Mutual fund investing is not about clever tricks or perfect timing. It’s about picking the right fund house, matching schemes to your goals, and staying invested long enough for compounding to do its work. DSP Mutual Fund—earlier known as DSP BlackRock Mutual Fund—has earned a solid reputation in India for disciplined investing, strong research, and consistency across market cycles.
If you want a clear, professional guide on how to invest in DSP Mutual Fund, this article walks you through the process step by step, without any confusion.
A Quick Look at DSP Mutual Fund

DSP Mutual Fund is one of India’s established asset management companies. It offers a wide range of schemes across equity, debt, hybrid, index, and thematic categories. The fund house is known for its focus on risk management, long-term investing, and data-driven fund selection rather than chasing short-term trends.
DSP is often preferred by investors who value stability, transparency, and process-driven investing.
Step 1: Define Your Investment Goal Clearly
Before choosing any DSP scheme, be clear about why you are investing. This single step decides almost everything that follows.
Ask yourself:
- Is this investment for wealth creation?
- Do I need money after 3 years, 5 years, or 10+ years?
- Am I comfortable with short-term ups and downs?
- Do I want tax savings?
Common goals include retirement planning, child education, buying a house, or simply growing surplus savings. Your goal and time horizon decide the category of fund you should choose.
Step 2: Understand the Types of DSP Mutual Funds
DSP Mutual Fund offers schemes across all major categories. Knowing the difference helps you avoid wrong choices.
Equity Funds – These invest mainly in shares of companies. Returns can be attractive over the long term, but prices fluctuate in the short run. Suitable for long-term goals and investors who can handle volatility.
Debt Funds – These invest in bonds, treasury bills, and other fixed-income instruments. They are relatively stable and ideal for short-term goals or conservative investors.
Hybrid Funds – These combine equity and debt in varying proportions. They aim to balance growth and stability and are suitable for moderate-risk investors.
Index Funds and ETFs – These track market indices like Nifty or Sensex. They have lower costs and work well for investors who prefer passive investing.
Tax-Saving (ELSS) Funds – These are equity-oriented funds that offer tax benefits under Section 80C with a mandatory lock-in period.

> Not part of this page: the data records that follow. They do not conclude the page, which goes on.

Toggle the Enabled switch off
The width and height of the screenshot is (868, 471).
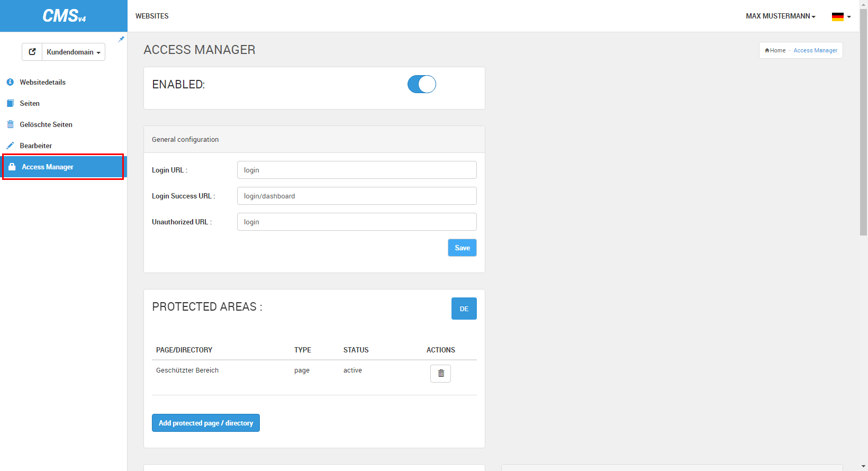pos(421,84)
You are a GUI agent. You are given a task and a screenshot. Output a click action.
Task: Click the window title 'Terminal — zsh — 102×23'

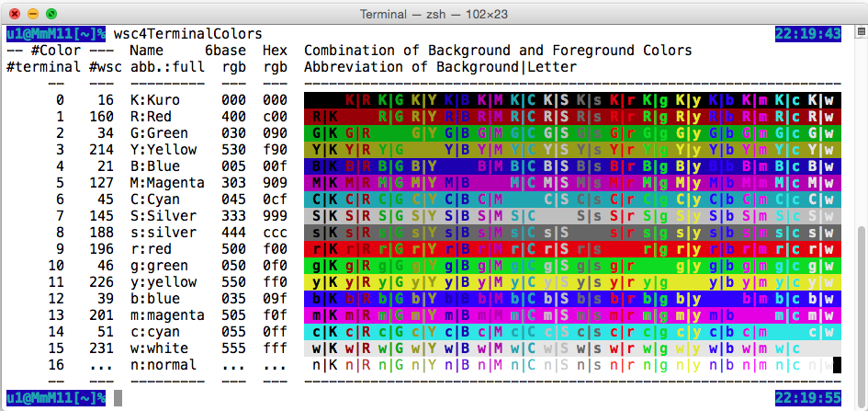tap(433, 14)

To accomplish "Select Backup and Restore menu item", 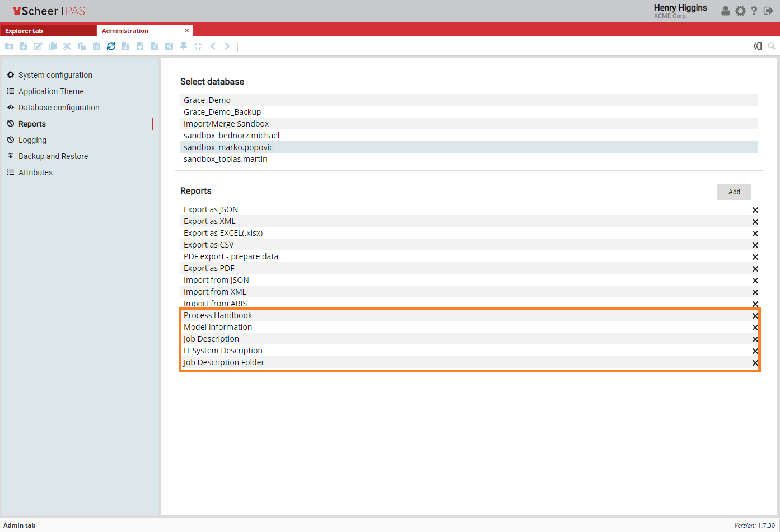I will click(x=53, y=156).
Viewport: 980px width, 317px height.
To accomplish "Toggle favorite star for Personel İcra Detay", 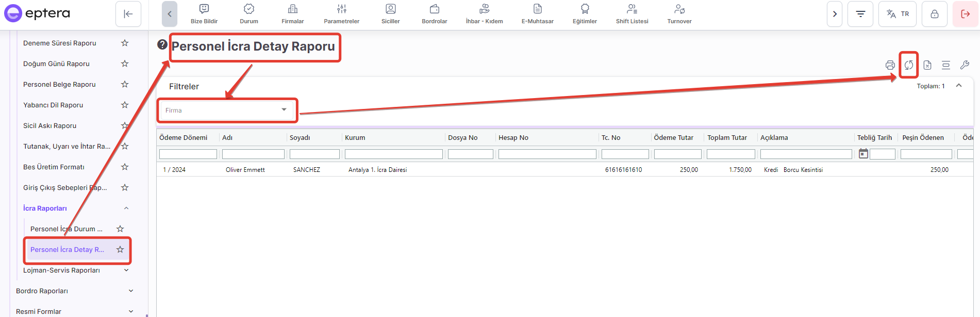I will [120, 249].

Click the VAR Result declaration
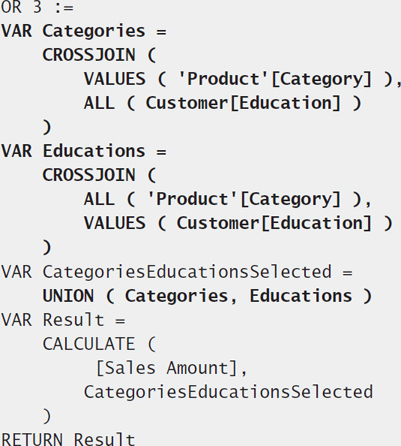[x=73, y=320]
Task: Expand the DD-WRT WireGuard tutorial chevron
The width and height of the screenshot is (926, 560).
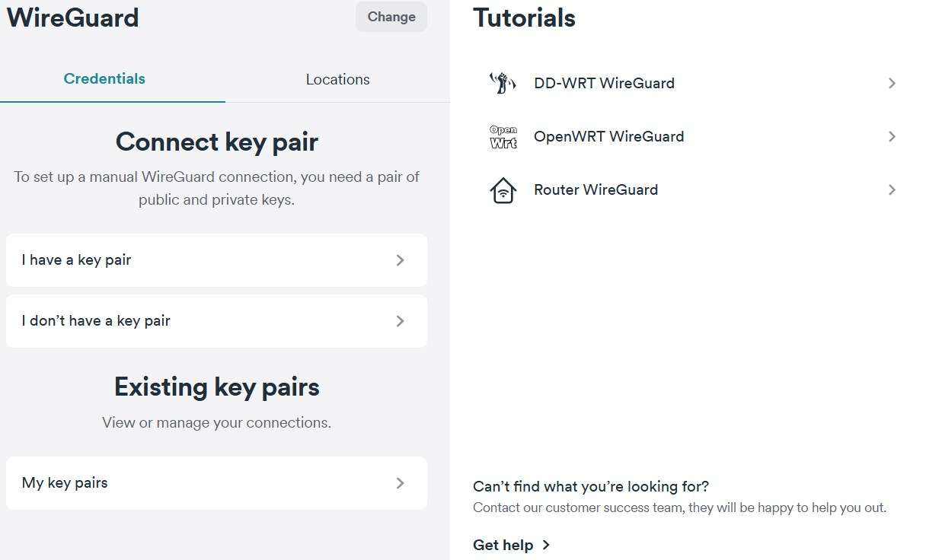Action: point(892,83)
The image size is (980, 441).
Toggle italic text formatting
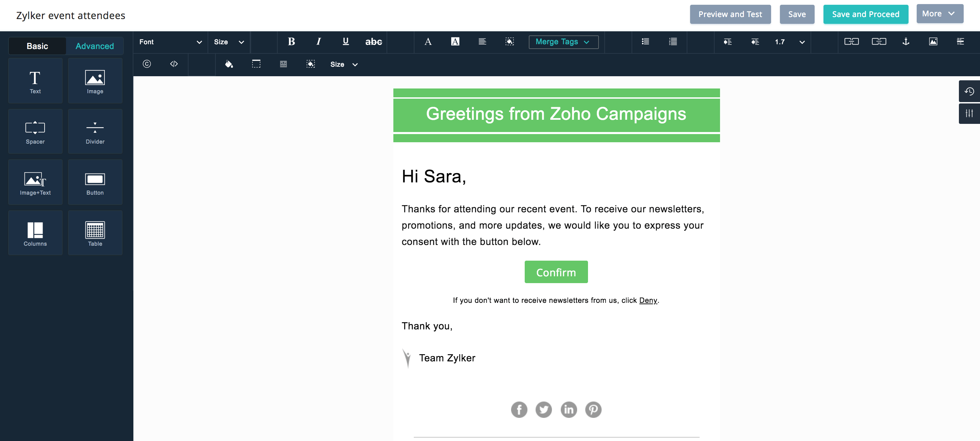click(318, 42)
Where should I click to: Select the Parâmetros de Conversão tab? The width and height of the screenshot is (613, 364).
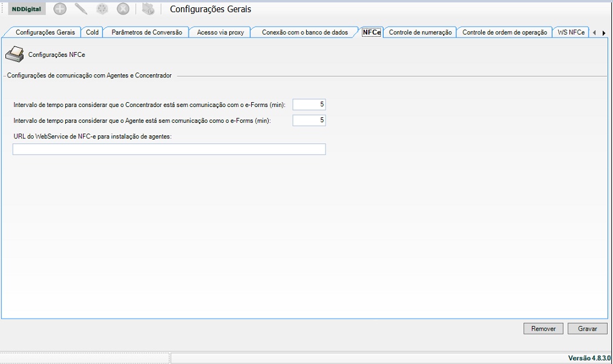pyautogui.click(x=146, y=32)
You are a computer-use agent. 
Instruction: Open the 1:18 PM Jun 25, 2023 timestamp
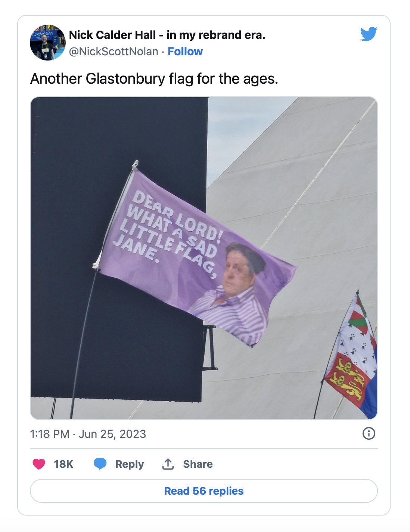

Step 3: Complete Your KYC (Mandatory)
KYC is compulsory before investing in any mutual fund in India. It’s a one-time process.
You will need:
- PAN card
- Aadhaar card
- Bank account details
- Address proof
KYC can be completed online through KYC portals, investment apps, or the DSP Mutual Fund website. Once completed, it remains valid across all fund houses.
Step 4: Decide How You Want to Invest
You can invest in DSP Mutual Fund in two main ways.
Lump Sum Investment
You invest a one-time amount. This is suitable if you have surplus money and a long-term horizon.
Systematic Investment Plan (SIP)
You invest a fixed amount at regular intervals, usually monthly.
Why SIPs work well:
- No need to time the market
- Builds investing discipline
- Reduces impact of market volatility
- Easy on monthly budgets
SIPs are ideal for salaried investors and beginners.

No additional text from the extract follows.